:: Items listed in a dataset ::
______________________________

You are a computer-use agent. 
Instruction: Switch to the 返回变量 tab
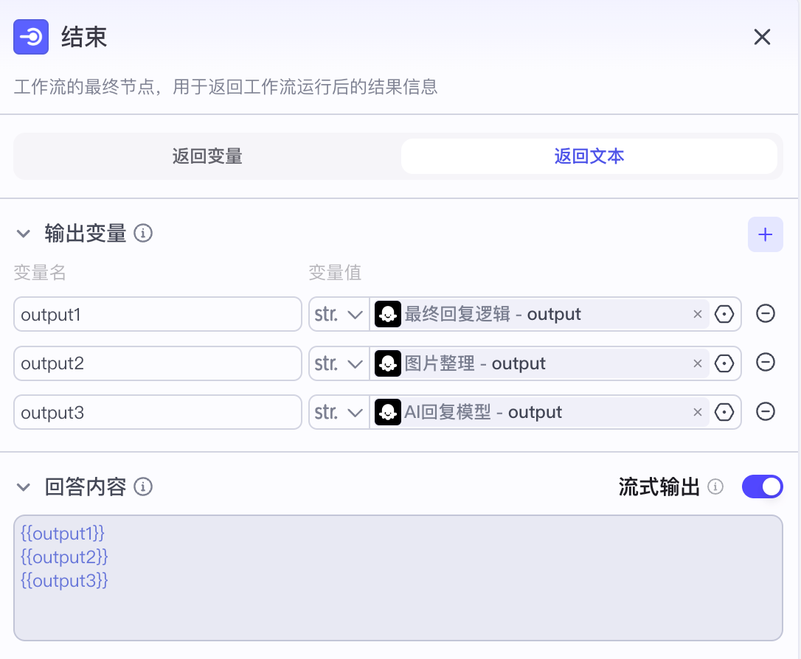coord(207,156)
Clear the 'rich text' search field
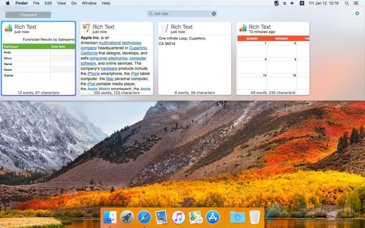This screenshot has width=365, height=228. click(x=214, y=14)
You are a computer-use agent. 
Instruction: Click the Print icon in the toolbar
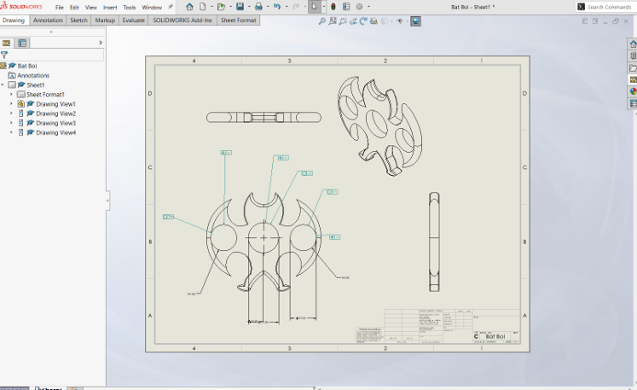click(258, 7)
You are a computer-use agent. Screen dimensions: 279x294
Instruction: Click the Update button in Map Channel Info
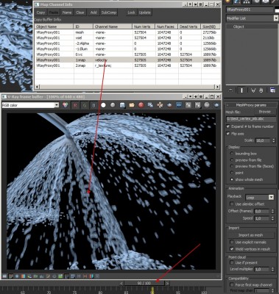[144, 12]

______________________________

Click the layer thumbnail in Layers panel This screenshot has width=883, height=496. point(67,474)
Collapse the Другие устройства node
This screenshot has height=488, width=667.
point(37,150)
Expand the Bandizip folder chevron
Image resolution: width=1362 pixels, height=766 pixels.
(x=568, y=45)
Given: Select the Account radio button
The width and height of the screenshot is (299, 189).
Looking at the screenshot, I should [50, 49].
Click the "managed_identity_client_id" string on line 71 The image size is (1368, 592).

______________________________

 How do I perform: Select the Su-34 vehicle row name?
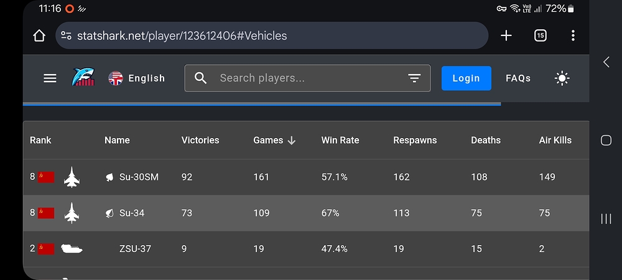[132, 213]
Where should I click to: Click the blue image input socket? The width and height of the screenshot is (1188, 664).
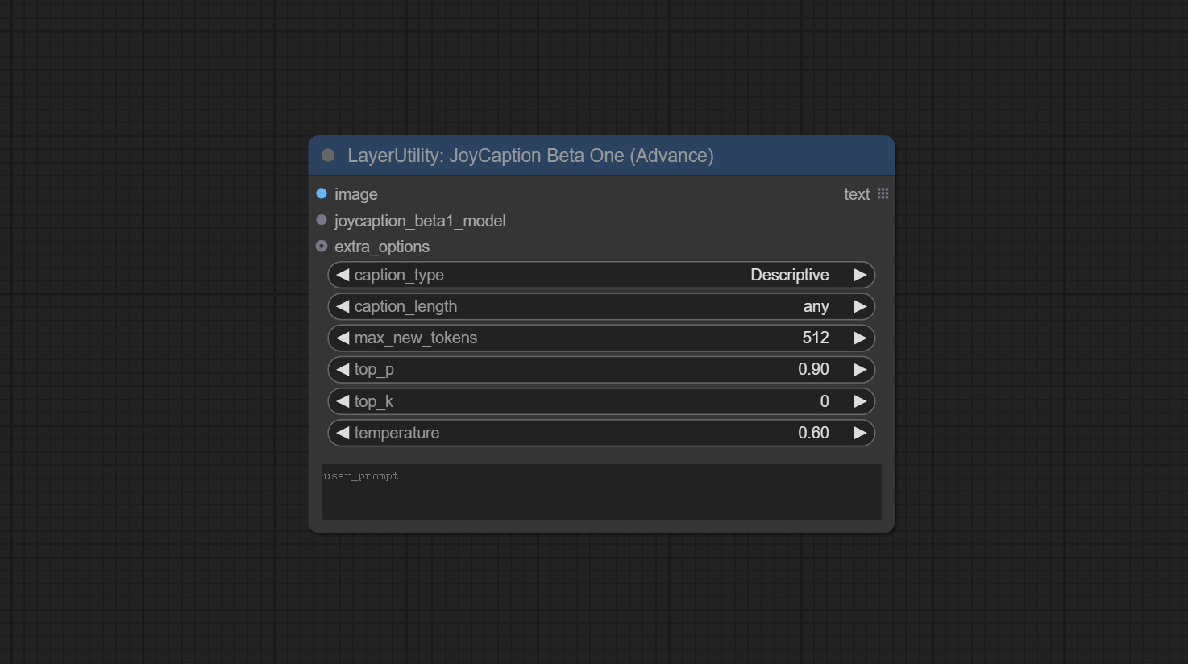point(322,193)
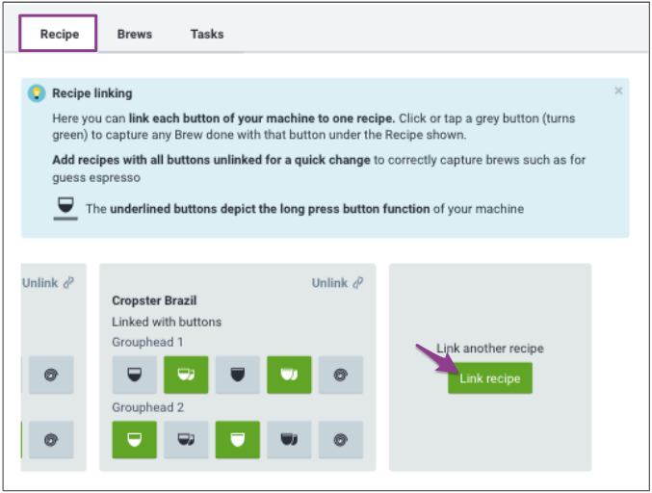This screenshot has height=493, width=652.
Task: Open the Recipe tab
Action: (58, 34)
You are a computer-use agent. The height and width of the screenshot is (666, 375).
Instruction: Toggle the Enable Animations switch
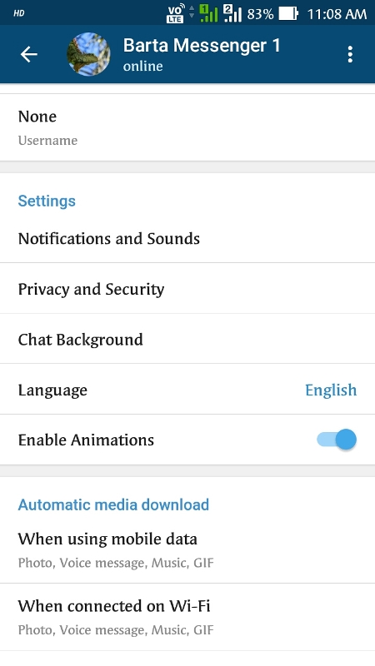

______________________________

:: PROBLEM DETAILS ::
In the entries above, every line from the line with "How do I perform: Select" to the line with "Instruction: Toggle the" is to be printed exactly, with both ends included and pictures excluded.

:: EXERCISE ANSWER ::
 How do I perform: Select the Su-34 vehicle row name?
[132, 213]
Where should I click to: Click the blue image input socket? The width and height of the screenshot is (1188, 664).
point(322,193)
This screenshot has height=493, width=652.
Task: Open the Recipe tab
Action: (58, 34)
You are a computer-use agent. The height and width of the screenshot is (666, 375).
Instruction: Toggle the Enable Animations switch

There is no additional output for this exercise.